High summer flowers from this Somerset flower farm

High summer flowers from this Somerset flower farm

The arrival of high summer at this Somerset flower farm always takes me by surprise.  We've only just got going with the roses, and the first crop of annuals in the tunnel are in full flower, still a gentle, early summer palette, soft pinks and pale blues and whites.  And then suddenly I go out cutting and find there are dahlias in the field, there's bronze fennel, and rich, dark pink malope.  And I can't resist cutting them.

Long experience has taught me that if something's coming into flower I should never, ever save it for another day.  If I do it'll be bashed by the rain or lashed by the wind or scorched by the sun.  Something coming into flower needs cutting, not only so that my customers and I can enjoy those gorgeous colours, but so that the side shoots shoot and they start to flower.  The skill at this time of year is to water lots and feed so that my trusty flowering plants just keep on flowering.

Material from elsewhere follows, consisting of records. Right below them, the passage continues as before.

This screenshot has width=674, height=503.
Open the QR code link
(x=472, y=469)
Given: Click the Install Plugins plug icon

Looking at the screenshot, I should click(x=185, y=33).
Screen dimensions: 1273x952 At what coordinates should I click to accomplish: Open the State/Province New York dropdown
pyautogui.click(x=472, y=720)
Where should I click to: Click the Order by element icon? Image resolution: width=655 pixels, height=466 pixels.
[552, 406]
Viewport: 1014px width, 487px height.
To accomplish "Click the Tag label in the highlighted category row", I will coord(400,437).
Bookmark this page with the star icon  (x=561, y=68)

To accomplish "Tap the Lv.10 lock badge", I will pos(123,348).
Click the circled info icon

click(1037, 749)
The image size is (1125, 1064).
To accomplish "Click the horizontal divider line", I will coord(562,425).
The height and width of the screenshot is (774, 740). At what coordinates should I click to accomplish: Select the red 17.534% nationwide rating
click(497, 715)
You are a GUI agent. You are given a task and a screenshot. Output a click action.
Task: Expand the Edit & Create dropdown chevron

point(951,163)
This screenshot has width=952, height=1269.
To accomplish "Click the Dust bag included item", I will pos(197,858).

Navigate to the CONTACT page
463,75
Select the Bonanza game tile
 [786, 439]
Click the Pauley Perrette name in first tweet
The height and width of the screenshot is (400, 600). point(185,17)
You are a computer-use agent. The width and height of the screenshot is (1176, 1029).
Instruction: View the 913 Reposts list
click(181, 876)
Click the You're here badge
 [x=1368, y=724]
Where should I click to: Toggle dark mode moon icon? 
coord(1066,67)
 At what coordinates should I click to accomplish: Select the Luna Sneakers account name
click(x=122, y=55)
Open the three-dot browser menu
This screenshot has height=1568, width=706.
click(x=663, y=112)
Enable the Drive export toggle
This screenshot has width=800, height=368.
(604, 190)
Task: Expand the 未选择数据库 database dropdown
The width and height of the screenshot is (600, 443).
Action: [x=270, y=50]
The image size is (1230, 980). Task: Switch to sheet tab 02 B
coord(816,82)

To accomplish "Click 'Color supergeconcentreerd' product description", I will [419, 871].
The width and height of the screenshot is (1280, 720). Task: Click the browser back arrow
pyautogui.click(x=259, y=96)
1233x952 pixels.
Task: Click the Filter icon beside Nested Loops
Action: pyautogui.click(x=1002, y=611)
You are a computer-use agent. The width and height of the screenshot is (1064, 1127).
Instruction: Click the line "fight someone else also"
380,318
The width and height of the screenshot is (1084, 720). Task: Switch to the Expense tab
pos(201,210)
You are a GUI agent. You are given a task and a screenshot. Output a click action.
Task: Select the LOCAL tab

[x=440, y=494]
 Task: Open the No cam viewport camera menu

These dahlias were left in the ground over winter and are now huge plants, bursting into flower.  The new plants I only put in the ground a few weeks ago are much smaller, and won't flower for a little while.  I'm pinching out their flowering buds to help the plants fatten up before they get into flowering.  Dahlias are the most generous plants in my cut flower patch: they start to flower now, at the end of June, and won't stop until mid November.  Even my roses, flowering now for about a fortnight, have a little rest in August (when I give them a good tidy up and a feed) before they come back and take us through till November with the dahlias.  Dahlias are the hardest workers here, without a shadow of a doubt. 

So here in this bouquet of our British flowers ready for flower delivery tomorrow, we have the first dahlias in a mix with malope, bronze fennel, agapanthus, scabious, clary sage, some fab hot pink cornflowers we've grown this year, dark red physocarpus, roses, sweet peas, and a great deal more.  I love my cut flower patches, all three and a half acres of them, and I love them best when they give me a choice like this.